Can anyone demonstrate why this is true?
This is easy. If $f:A\to B$ is injective but not surjective and $g\circ f=\text{id}_A$, then $g$ can map elements of $B\setminus\text{image}(f)$ anywhere.

Peter said:
"Similarly, a surjective function in general will have many right inverses; they are often called sections."

Can someone please indicate to me why this also is the case?
If you know why a right inverse exists, this should be clear to you.
 
Here are some examples:

Consider the function:

$f: A \to B$ where $A = \{a_1,a_2\}$, and $B = \{b_1,b_2,b_3\}$ defined by:

$f(a_1) = b_1, f(a_2) = b_2$.

Define $g:B \to A$ by:

$g(b_1) = a_1, g(b_2) = a_2, g(b_3) = a_1$ and

$h: B\to A$ by:

$h(b_1) = a_1, h(b_2) = a_2,h(b_3) = a_2$.

It should be clear that:

$g \circ f = h \circ f = 1_A$, but $g \neq h$, so we have two distinct left-inverses for $f$.

Note that above, $g$ is surjective, and that $f$ is a right-inverse for $g$.

If we define: $k: A \to B$ by: $k(a_1) = b_3,k(a_2) = b_2$ it is clear $f \neq k$ but both $f,k$ are right-inverses for $g$.

**********

In the older literature, injective is called "one-to-one" which is more descriptive (the word injective is mainly due to the influence of Bourbaki): if the co-domain is considerably larger than the domain, we'll typically have elements in the co-domain "left-over" (to which we do not map), and for a left-inverse we are free to map these anywhere we please (since they are never seen by the composition).

Surjective is also called "onto", it is often the case that a surjective function is "many-to-one", this often happens when the domain is considerably larger than the co-domain.

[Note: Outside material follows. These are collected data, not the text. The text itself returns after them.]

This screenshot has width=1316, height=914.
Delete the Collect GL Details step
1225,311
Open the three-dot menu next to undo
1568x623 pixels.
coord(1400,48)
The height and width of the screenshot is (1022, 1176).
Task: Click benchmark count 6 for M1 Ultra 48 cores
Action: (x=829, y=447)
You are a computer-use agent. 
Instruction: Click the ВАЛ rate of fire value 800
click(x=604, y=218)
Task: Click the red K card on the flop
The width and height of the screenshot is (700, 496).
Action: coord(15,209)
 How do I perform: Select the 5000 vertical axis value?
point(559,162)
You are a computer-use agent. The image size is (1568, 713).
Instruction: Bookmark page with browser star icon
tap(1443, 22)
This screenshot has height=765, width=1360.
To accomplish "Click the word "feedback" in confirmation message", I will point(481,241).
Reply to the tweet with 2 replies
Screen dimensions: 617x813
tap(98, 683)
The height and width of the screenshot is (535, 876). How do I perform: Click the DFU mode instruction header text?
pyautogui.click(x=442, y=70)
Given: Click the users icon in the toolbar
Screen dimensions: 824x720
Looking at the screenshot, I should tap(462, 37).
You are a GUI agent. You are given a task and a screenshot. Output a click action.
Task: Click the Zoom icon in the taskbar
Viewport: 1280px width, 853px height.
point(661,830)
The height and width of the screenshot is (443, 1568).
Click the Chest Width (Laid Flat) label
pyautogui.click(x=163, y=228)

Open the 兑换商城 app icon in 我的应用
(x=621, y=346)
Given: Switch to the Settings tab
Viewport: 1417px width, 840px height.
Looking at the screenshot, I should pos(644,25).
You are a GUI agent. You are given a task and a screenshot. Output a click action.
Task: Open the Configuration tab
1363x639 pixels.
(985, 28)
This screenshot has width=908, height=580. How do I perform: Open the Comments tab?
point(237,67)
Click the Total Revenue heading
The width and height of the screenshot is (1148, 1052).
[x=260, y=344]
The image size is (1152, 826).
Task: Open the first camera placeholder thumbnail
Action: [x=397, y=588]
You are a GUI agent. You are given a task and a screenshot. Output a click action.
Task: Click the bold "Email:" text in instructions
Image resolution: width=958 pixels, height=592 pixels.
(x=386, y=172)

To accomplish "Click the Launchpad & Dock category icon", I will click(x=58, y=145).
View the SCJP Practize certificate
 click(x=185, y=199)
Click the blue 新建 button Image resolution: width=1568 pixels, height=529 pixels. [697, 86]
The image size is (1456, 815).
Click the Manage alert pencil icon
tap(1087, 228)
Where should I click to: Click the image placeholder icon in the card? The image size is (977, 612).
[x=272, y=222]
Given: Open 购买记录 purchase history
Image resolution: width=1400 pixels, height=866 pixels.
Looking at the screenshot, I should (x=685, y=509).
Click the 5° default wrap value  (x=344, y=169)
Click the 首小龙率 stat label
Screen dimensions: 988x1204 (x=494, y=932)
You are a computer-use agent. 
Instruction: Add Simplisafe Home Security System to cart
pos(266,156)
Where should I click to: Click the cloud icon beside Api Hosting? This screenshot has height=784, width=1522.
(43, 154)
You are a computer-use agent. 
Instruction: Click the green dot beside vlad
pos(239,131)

Since we have multiple elements in some (perhaps even all) of the pre-images, there is more than one way to choose from them to define a right-inverse function.

Injective and surjective are not quite "opposites", since functions are DIRECTED, the domain and co-domain play asymmetrical roles (this is quite different than relations, which in a sense are more "balanced").

In set theory, a function $f:A \to B$ is defined so:

$f = S \subseteq A \times B: (a_1,b_1),(a_1,b_2) \in S \implies b_1 = b_2$ and $\forall a \in A, \exists b \in B: (a,b) \in S$.

this ensures that every element of $A$ is paired with just one element of $B$; for a given $a \in A$ this element is typically denoted $f(a)$ to indicate its dependence on $a$.

There is a natural association of the concept of function with "transformation"; this idea is already clear in ancient mathematical problems, where they might be stated so:

"Take a quantity, and divide it into equal parts, then add a third part of the whole: what is the result?"

which in modern terms might be illustrated so:

$x \to \dfrac{x}{2} \to \dfrac{x}{2} + \dfrac{x}{3}$

Functions, then, originally represented "things we did to numbers", and it was quite some time before it was recognized that functions could be defined to "act" on any kind of collection.

There is very little about functions that cannot be understood by examining functions where $A,B$ are finite, and have very few members. I urge you to look at a few.
 
Evgeny.Makarov said:
This is easy. If $f:A\to B$ is injective but not surjective and $g\circ f=\text{id}_A$, then $g$ can map elements of $B\setminus\text{image}(f)$ anywhere.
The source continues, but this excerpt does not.